В романе, действительно, остроумие граничит с пошлостью, точно также как знание литературного процесса нач.20 века с поверхностными суждениями о Маяковском, Брюсове, А. Толстом, Бердяеве и т.д. У героев Пелевина нет "органа", отвечающего за восприятие истинной красоты. Даже сам автор не видит причудливости московских зданий и улиц, как это видел, к примеру, Окуджава, не видит красоты золотых куполов только что восстановленных церквей. Более того, футуристическая композиция Бурлюка с отпечатком ноги на слове "Бог" на страницах романа предстает как нечто более величественное, чем "Троица" Рублева. Есть, правда, единичные описания природы глазами Петра Пустоты, когда кажется, что герой способен видеть гармонию природы в спокойном цветке, шелесте трав, свете солнца. Hо не надолго. Через мгновение все вновь погружается во мрак постмодернистической прозы.

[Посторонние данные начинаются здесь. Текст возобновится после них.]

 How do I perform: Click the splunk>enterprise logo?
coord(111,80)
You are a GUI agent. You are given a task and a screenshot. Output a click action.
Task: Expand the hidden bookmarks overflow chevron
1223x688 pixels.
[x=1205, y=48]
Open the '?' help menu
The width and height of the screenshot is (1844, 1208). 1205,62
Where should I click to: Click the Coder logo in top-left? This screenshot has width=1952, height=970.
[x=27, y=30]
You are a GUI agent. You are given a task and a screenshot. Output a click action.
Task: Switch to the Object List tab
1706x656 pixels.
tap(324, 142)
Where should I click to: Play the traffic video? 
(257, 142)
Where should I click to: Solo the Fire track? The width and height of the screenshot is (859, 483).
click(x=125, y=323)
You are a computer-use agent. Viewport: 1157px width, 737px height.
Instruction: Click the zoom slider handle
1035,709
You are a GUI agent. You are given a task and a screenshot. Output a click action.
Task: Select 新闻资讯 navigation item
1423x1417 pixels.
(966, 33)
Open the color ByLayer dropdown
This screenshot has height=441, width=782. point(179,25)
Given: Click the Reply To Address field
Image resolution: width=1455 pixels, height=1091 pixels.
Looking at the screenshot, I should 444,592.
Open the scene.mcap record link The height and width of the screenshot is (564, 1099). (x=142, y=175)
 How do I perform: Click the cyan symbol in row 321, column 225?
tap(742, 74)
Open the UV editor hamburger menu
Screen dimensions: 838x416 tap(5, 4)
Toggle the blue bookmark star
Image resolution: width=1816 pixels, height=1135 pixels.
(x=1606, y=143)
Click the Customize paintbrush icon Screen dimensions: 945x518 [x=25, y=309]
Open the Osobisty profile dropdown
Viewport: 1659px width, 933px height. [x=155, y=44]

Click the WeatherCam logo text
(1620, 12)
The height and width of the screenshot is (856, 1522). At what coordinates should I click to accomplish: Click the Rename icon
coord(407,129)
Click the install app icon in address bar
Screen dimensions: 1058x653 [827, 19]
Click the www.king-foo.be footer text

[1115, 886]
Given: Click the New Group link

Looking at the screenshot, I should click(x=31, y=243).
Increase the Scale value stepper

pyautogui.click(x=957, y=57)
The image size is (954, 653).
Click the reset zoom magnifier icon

В заключение стоит сказать о другой особенности прозы Пелевина - буддийские диалоги. Внешне они напоминают разговор мудрого "посвященного" учителя и посвящаемого ученика. Hо на этом сходство кончается. Всегда после завершения "мудрой" беседы герои Пелевина приступают не к медитации, а к приему стимуляторов. Hельзя назвать художественной удачей и попытку Пелевина придать речам своих героев характерные черты. Если мы переставим местами слова Чапаева и, например, барона Юнгерна, то подмена останется практически незаметной. Исключение составляет только разговор братков о "внутреннем прокуроре". Hо сей стиль открыто позаимствован из современных детективов, что может быть интересным только как сатира на известный жанр. Содержание же всех диалогов крайне однообразно: есть ли предел иллюзии? Своей краткостью, скудным словарным запасом они напоминают стиль советских анекдотов про Чапаева, Петьку и Анку. В целом язык романа, как и вся проза Пелевина, по своему словарному запасу не выходит за рамки школьного толкового словаря. «Может быть, это было эхо будущего. А может быть, то, что мы принимаем за эхо будущего, - на самом деле семя этого будущего, падающее в почву в тот самый момент, который потом, издали, кажется прилетавшим из будущего эхом». Для журналиста бульварной газеты этого запаса вполне достаточно, но для писателя, возводимого (В.Курицын и К) в ранг "солнышка русской литературы", - ничтожно мало.